Source document:
⟨

Peer Evaluation for OERu courses

Akash Agarwal

unread,

Mar 21, 2014, 11:14:19 AM3/21/14

to OE...@googlegroups.com

Hi,

I am a third year student at IIIT Hyderabad and plan to implement peer evaluation for OERu this summer as part of my Google Summer of Code project. It thought it would be nice to explain it briefly here so that I could get some critical feedback about how it could be implemented in the courses delivered by you or ones which you are a part of.

OERu needs a scalable way to grade students. Peer evaluation will allow the learners and other people involved in the course to grade peers. A fixed number of activities(3-5 may turn out to be a good number) of a particular kind will be assigned to each learner which he/she will have to grade. Others for example, students who have completed the course, tutors,community volunteers can choose any blog which they would want to evaluate.

For large scale courses with tens of thousands of learners it becomes impractical for moderators or instructors to grade. For such courses either machine grading or peer evaluations can be used. Peer evaluation, not only serves this purpose but also benefits learners in several other ways. Learners actively participate instead of just passive read only activities. It increases student responsibility and autonomy. Learners will have to strive for a better and more advanced understanding of subject matter, skills and processes. It involves them in critical reflection.

My thoughts on how it could be implemented and possible challenges:

Reward system

There is a credit system in place in some current WikiEducator courses where learners are given some form of credit for writing various kinds of posts.
Every learner will be assigned a fixed number of peers to evaluate. This evaluation will also have some weight-age towards the course grade and they will be given some credits for evaluating.

Challenges

Peer evaluations may cause learners to highly rate their friends and give low grades to others. They may form small groups within themselves and try to grade only among themselves. Also, some learners may have the tendency to give the same grades to others. These can be significantly reduced by randomly assigning the learners which peers would have to grade. Also, more than 1 evaluation will be used and the final scores will be the mean of individual’s to avoid giving weight to unusually high or low assessments.
Peer evaluations would strictly require deadlines to be met, both for submitting the activities (so that they are available for assessments by others) as well as for the evaluation itself.
There may be cases where learners do not review the assigned posts. The reward system described may reduce this significantly.

Basic Prototype

http://wikieducator.org/User:Akash_Agarwal/Prototypes/Activities
It is based on the activities data from the course Open_content_licensing_for_educators
For each activity, the prototype assigns every learner two posts of peers to evaluate.
Thus, each post will be evaluated by two peers.
The assignment of activities to peers is automated.

I would be very grateful to hear your thoughts on Peer Evaluation and how OERu can use it in the most effective way.

Best regards,

Akash Agarwal

IIIT Hyderabad

akas...@gmail.com | +919652722676

Wayne Mackintosh

unread,

Mar 21, 2014, 7:37:18 PM3/21/14

to OE...@googlegroups.com

Dear Akash,

Thanks for sharing your ideas for your GSoC proposal with the OERu community.

⟩

What is needed: Reproduce the passage of the thread on peer evaluation for OERu courses word for word, starting with "There is a credit" and going on through "credits for evaluating.".

Dataset excerpt:
⟨

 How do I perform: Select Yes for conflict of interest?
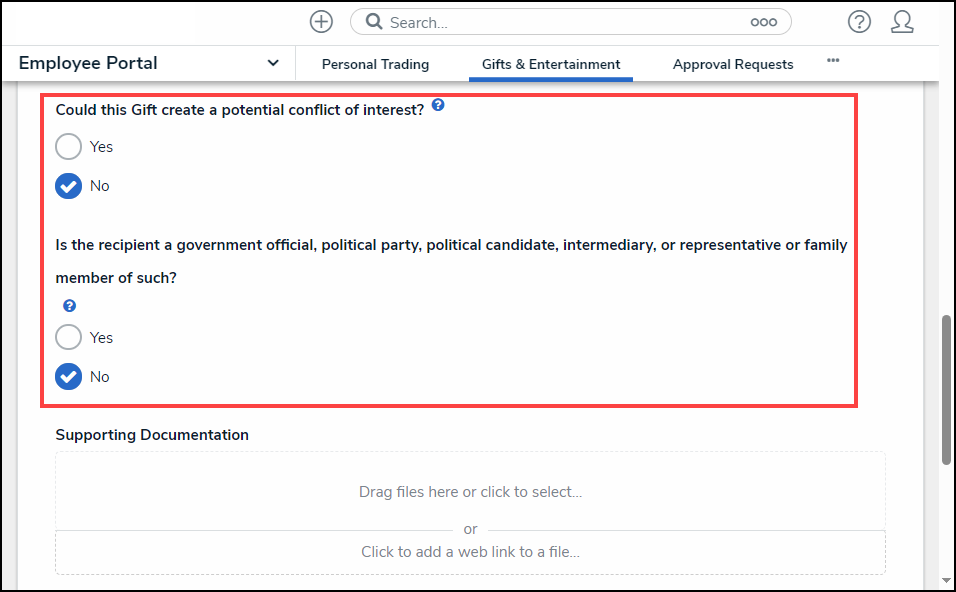68,147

⟩

Solution below:
There is a credit system in place in some current WikiEducator courses where learners are given some form of credit for writing various kinds of posts.
Every learner will be assigned a fixed number of peers to evaluate. This evaluation will also have some weight-age towards the course grade and they will be given some credits for evaluating.